> **Exercise details**
Two lines in the data below mark the range: the one with "Task: Click green" and the one with "The image size is (692, 400).". Return both, along with every line between them, exactly.
======== Input records ========
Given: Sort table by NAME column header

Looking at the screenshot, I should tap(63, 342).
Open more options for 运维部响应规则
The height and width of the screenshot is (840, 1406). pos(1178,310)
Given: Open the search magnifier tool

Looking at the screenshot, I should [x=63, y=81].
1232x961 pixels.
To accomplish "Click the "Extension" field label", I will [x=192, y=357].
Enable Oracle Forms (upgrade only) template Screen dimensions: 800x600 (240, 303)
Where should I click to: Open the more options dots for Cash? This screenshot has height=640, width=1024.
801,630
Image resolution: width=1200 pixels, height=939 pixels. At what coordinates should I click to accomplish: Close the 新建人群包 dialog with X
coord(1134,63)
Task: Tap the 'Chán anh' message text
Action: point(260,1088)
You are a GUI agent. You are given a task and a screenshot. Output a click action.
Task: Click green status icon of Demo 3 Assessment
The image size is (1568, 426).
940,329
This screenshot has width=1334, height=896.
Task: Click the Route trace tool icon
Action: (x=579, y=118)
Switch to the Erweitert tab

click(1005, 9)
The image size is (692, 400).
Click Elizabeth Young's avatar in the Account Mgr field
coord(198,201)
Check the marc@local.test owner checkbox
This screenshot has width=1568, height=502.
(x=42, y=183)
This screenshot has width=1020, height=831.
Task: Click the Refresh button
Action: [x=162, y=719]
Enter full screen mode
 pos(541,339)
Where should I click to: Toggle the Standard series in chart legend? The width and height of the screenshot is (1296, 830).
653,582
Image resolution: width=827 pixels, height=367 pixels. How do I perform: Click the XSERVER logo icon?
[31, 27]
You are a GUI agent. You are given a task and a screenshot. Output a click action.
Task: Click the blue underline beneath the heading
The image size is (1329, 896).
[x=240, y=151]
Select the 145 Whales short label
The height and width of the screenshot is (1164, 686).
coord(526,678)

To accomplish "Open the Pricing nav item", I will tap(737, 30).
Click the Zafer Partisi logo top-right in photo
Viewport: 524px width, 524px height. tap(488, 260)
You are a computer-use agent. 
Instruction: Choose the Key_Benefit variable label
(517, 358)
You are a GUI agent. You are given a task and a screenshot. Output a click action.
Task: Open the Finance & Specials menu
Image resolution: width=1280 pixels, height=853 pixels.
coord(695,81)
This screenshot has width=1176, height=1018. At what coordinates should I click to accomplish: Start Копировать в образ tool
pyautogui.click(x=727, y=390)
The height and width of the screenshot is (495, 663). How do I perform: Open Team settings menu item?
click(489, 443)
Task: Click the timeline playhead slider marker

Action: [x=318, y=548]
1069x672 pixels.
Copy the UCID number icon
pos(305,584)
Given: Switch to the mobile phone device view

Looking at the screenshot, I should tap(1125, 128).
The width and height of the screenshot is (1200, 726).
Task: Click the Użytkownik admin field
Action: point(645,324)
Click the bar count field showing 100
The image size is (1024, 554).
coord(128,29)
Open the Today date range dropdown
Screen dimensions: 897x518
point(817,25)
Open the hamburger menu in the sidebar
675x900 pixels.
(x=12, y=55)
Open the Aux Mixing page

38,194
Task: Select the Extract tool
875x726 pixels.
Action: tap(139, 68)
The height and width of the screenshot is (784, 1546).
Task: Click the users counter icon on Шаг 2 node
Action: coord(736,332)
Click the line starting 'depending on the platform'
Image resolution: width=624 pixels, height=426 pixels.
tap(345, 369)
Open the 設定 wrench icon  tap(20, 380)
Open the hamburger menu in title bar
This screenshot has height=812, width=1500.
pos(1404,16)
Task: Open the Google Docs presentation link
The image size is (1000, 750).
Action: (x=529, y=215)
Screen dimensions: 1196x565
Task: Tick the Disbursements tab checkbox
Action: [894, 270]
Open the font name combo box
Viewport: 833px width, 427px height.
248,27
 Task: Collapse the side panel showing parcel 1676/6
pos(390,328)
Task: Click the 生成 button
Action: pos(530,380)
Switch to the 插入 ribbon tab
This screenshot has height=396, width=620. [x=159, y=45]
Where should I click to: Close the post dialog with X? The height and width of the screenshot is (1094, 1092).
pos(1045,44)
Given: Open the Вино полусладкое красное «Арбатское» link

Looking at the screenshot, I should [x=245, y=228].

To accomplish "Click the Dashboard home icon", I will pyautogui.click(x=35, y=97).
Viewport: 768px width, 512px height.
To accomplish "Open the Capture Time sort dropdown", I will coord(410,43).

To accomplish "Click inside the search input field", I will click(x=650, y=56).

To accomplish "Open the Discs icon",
========
> **Problem solution**
Task: Click green status icon of Demo 3 Assessment
The image size is (1568, 426).
940,329
This screenshot has width=1334, height=896.
Task: Click the Route trace tool icon
Action: (x=579, y=118)
Switch to the Erweitert tab

click(1005, 9)
The image size is (692, 400).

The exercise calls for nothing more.